* [Exercise objective] A faithful copy is needed. Set down all of the data below exactly.
==== Records for this task ====
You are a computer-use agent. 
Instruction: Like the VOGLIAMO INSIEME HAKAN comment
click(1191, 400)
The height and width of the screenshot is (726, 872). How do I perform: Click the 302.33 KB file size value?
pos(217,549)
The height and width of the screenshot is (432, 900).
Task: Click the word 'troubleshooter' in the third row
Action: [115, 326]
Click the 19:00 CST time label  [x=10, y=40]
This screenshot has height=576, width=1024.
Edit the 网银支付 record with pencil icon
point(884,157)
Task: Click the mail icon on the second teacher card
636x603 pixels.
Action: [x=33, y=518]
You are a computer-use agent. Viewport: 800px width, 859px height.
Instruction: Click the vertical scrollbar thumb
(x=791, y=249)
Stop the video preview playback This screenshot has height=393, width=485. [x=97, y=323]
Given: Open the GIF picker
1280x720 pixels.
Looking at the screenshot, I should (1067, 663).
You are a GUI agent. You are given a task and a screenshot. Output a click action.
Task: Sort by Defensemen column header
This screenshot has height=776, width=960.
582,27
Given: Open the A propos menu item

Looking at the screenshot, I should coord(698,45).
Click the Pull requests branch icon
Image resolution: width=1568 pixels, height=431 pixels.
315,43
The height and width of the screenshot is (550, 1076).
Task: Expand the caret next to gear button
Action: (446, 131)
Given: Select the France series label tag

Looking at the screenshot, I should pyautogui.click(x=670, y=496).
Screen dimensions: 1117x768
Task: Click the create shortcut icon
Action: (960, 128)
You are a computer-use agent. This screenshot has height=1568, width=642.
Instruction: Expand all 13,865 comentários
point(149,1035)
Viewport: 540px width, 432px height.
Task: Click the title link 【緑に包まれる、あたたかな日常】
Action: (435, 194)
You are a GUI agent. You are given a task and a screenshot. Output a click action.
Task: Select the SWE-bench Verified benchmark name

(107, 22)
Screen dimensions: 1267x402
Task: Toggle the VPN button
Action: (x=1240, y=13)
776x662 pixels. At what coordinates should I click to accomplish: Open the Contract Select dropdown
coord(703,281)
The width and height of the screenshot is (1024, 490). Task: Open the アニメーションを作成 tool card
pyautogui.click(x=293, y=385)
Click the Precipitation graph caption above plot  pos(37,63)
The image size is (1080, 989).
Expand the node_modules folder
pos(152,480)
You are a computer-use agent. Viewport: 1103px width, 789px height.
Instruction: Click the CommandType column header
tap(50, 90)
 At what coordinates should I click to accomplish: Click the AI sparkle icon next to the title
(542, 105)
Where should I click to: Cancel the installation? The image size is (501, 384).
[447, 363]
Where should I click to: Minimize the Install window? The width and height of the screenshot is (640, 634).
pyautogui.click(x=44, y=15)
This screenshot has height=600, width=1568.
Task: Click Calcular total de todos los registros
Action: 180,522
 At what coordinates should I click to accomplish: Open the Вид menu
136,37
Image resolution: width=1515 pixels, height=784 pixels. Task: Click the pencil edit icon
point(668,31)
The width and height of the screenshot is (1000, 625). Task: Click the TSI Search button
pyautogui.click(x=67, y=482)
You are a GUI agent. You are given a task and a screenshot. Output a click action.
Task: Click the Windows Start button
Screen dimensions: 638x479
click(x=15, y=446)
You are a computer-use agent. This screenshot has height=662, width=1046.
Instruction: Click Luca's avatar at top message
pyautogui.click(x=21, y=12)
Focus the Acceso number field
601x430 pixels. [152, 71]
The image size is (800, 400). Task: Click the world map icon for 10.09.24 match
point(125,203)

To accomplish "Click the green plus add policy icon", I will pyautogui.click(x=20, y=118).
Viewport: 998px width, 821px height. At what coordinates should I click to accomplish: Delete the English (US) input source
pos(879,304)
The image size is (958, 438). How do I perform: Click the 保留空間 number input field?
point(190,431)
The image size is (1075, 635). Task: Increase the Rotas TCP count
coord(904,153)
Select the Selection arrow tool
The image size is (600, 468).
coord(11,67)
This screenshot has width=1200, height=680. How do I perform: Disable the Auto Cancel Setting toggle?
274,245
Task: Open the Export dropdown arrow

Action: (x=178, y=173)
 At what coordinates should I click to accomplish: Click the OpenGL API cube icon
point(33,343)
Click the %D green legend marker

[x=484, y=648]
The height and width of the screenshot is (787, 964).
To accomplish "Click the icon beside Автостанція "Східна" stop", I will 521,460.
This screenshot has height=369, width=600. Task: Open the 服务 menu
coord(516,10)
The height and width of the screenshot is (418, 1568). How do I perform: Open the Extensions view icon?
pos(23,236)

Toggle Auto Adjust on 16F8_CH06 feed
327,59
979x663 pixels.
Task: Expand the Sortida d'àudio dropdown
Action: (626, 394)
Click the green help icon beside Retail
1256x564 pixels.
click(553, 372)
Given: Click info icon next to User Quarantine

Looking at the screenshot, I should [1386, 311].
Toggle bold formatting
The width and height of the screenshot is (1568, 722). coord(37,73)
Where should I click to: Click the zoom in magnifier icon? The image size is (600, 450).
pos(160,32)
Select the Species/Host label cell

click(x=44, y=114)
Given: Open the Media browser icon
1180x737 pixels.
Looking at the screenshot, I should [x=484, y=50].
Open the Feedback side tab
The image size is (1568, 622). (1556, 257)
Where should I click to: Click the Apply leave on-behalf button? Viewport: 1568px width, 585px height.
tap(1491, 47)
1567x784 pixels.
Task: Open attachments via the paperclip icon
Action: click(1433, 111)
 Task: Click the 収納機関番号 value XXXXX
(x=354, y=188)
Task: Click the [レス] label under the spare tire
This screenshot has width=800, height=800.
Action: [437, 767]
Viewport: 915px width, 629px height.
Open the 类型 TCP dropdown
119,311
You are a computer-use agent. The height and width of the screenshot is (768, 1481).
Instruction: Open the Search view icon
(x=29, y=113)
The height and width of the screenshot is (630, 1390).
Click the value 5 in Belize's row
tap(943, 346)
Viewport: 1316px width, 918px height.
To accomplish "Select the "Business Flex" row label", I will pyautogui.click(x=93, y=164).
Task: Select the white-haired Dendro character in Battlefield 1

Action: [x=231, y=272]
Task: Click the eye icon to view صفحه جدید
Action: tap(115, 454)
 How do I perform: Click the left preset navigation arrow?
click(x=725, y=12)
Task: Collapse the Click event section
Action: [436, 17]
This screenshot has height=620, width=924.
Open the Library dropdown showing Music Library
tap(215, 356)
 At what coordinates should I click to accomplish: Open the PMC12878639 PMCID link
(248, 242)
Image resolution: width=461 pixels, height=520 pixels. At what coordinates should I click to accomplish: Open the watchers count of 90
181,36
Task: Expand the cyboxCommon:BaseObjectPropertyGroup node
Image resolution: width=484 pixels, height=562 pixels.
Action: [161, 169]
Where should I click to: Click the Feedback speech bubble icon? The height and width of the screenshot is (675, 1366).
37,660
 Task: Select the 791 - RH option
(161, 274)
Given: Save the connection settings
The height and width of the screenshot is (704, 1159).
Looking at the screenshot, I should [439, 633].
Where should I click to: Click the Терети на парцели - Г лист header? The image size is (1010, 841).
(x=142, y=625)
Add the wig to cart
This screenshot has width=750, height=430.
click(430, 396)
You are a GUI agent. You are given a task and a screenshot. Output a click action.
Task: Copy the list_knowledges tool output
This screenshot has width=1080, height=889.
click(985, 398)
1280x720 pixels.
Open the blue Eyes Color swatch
====
* [Solution]
You are a computer-use agent. 
Instruction: Like the VOGLIAMO INSIEME HAKAN comment
click(1191, 400)
The height and width of the screenshot is (726, 872). How do I perform: Click the 302.33 KB file size value?
pos(217,549)
The height and width of the screenshot is (432, 900).
Task: Click the word 'troubleshooter' in the third row
Action: [115, 326]
Click the 19:00 CST time label  [x=10, y=40]
This screenshot has height=576, width=1024.
Edit the 网银支付 record with pencil icon
point(884,157)
Task: Click the mail icon on the second teacher card
636x603 pixels.
Action: [x=33, y=518]
You are a computer-use agent. Viewport: 800px width, 859px height.
Instruction: Click the vertical scrollbar thumb
(x=791, y=249)
Stop the video preview playback This screenshot has height=393, width=485. [x=97, y=323]
Given: Open the GIF picker
1280x720 pixels.
Looking at the screenshot, I should (1067, 663).
You are a GUI agent. You are given a task and a screenshot. Output a click action.
Task: Sort by Defensemen column header
This screenshot has height=776, width=960.
582,27
Given: Open the A propos menu item

Looking at the screenshot, I should coord(698,45).
Click the Pull requests branch icon
Image resolution: width=1568 pixels, height=431 pixels.
315,43
The height and width of the screenshot is (550, 1076).
Task: Expand the caret next to gear button
Action: (446, 131)
Given: Select the France series label tag

Looking at the screenshot, I should pyautogui.click(x=670, y=496).
Screen dimensions: 1117x768
Task: Click the create shortcut icon
Action: (960, 128)
You are a computer-use agent. This screenshot has height=1568, width=642.
Instruction: Expand all 13,865 comentários
point(149,1035)
Viewport: 540px width, 432px height.
Task: Click the title link 【緑に包まれる、あたたかな日常】
Action: (435, 194)
You are a GUI agent. You are given a task and a screenshot. Output a click action.
Task: Select the SWE-bench Verified benchmark name

(107, 22)
Screen dimensions: 1267x402
Task: Toggle the VPN button
Action: (x=1240, y=13)
776x662 pixels. At what coordinates should I click to accomplish: Open the Contract Select dropdown
coord(703,281)
The width and height of the screenshot is (1024, 490). Task: Open the アニメーションを作成 tool card
pyautogui.click(x=293, y=385)
Click the Precipitation graph caption above plot  pos(37,63)
The image size is (1080, 989).
Expand the node_modules folder
pos(152,480)
You are a computer-use agent. Viewport: 1103px width, 789px height.
Instruction: Click the CommandType column header
tap(50, 90)
 At what coordinates should I click to accomplish: Click the AI sparkle icon next to the title
(542, 105)
Where should I click to: Cancel the installation? The image size is (501, 384).
[447, 363]
Where should I click to: Minimize the Install window? The width and height of the screenshot is (640, 634).
pyautogui.click(x=44, y=15)
This screenshot has height=600, width=1568.
Task: Click Calcular total de todos los registros
Action: 180,522
 At what coordinates should I click to accomplish: Open the Вид menu
136,37
Image resolution: width=1515 pixels, height=784 pixels. Task: Click the pencil edit icon
point(668,31)
The width and height of the screenshot is (1000, 625). Task: Click the TSI Search button
pyautogui.click(x=67, y=482)
You are a GUI agent. You are given a task and a screenshot. Output a click action.
Task: Click the Windows Start button
Screen dimensions: 638x479
click(x=15, y=446)
You are a computer-use agent. This screenshot has height=662, width=1046.
Instruction: Click Luca's avatar at top message
pyautogui.click(x=21, y=12)
Focus the Acceso number field
601x430 pixels. [152, 71]
The image size is (800, 400). Task: Click the world map icon for 10.09.24 match
point(125,203)

To accomplish "Click the green plus add policy icon", I will pyautogui.click(x=20, y=118).
Viewport: 998px width, 821px height. At what coordinates should I click to accomplish: Delete the English (US) input source
pos(879,304)
The image size is (958, 438). How do I perform: Click the 保留空間 number input field?
point(190,431)
The image size is (1075, 635). Task: Increase the Rotas TCP count
coord(904,153)
Select the Selection arrow tool
The image size is (600, 468).
coord(11,67)
This screenshot has width=1200, height=680. How do I perform: Disable the Auto Cancel Setting toggle?
274,245
Task: Open the Export dropdown arrow

Action: (x=178, y=173)
 At what coordinates should I click to accomplish: Click the OpenGL API cube icon
point(33,343)
Click the %D green legend marker

[x=484, y=648]
The height and width of the screenshot is (787, 964).
To accomplish "Click the icon beside Автостанція "Східна" stop", I will 521,460.
This screenshot has height=369, width=600. Task: Open the 服务 menu
coord(516,10)
The height and width of the screenshot is (418, 1568). How do I perform: Open the Extensions view icon?
pos(23,236)

Toggle Auto Adjust on 16F8_CH06 feed
327,59
979x663 pixels.
Task: Expand the Sortida d'àudio dropdown
Action: (626, 394)
Click the green help icon beside Retail
1256x564 pixels.
click(553, 372)
Given: Click info icon next to User Quarantine

Looking at the screenshot, I should [1386, 311].
Toggle bold formatting
The width and height of the screenshot is (1568, 722). coord(37,73)
Where should I click to: Click the zoom in magnifier icon? The image size is (600, 450).
pos(160,32)
Select the Species/Host label cell

click(x=44, y=114)
Given: Open the Media browser icon
1180x737 pixels.
Looking at the screenshot, I should [x=484, y=50].
Open the Feedback side tab
The image size is (1568, 622). (1556, 257)
Where should I click to: Click the Apply leave on-behalf button? Viewport: 1568px width, 585px height.
tap(1491, 47)
1567x784 pixels.
Task: Open attachments via the paperclip icon
Action: click(1433, 111)
 Task: Click the 収納機関番号 value XXXXX
(x=354, y=188)
Task: Click the [レス] label under the spare tire
This screenshot has width=800, height=800.
Action: [437, 767]
Viewport: 915px width, 629px height.
Open the 类型 TCP dropdown
119,311
You are a computer-use agent. The height and width of the screenshot is (768, 1481).
Instruction: Open the Search view icon
(x=29, y=113)
The height and width of the screenshot is (630, 1390).
Click the value 5 in Belize's row
tap(943, 346)
Viewport: 1316px width, 918px height.
To accomplish "Select the "Business Flex" row label", I will pyautogui.click(x=93, y=164).
Task: Select the white-haired Dendro character in Battlefield 1

Action: [x=231, y=272]
Task: Click the eye icon to view صفحه جدید
Action: tap(115, 454)
 How do I perform: Click the left preset navigation arrow?
click(x=725, y=12)
Task: Collapse the Click event section
Action: [436, 17]
This screenshot has height=620, width=924.
Open the Library dropdown showing Music Library
tap(215, 356)
 At what coordinates should I click to accomplish: Open the PMC12878639 PMCID link
(248, 242)
Image resolution: width=461 pixels, height=520 pixels. At what coordinates should I click to accomplish: Open the watchers count of 90
181,36
Task: Expand the cyboxCommon:BaseObjectPropertyGroup node
Image resolution: width=484 pixels, height=562 pixels.
Action: [161, 169]
Where should I click to: Click the Feedback speech bubble icon? The height and width of the screenshot is (675, 1366).
37,660
 Task: Select the 791 - RH option
(161, 274)
Given: Save the connection settings
The height and width of the screenshot is (704, 1159).
Looking at the screenshot, I should [439, 633].
Where should I click to: Click the Терети на парцели - Г лист header? The image size is (1010, 841).
(x=142, y=625)
Add the wig to cart
This screenshot has width=750, height=430.
click(430, 396)
You are a GUI agent. You are given a task and a screenshot. Output a click action.
Task: Copy the list_knowledges tool output
This screenshot has width=1080, height=889.
click(985, 398)
1280x720 pixels.
Open the blue Eyes Color swatch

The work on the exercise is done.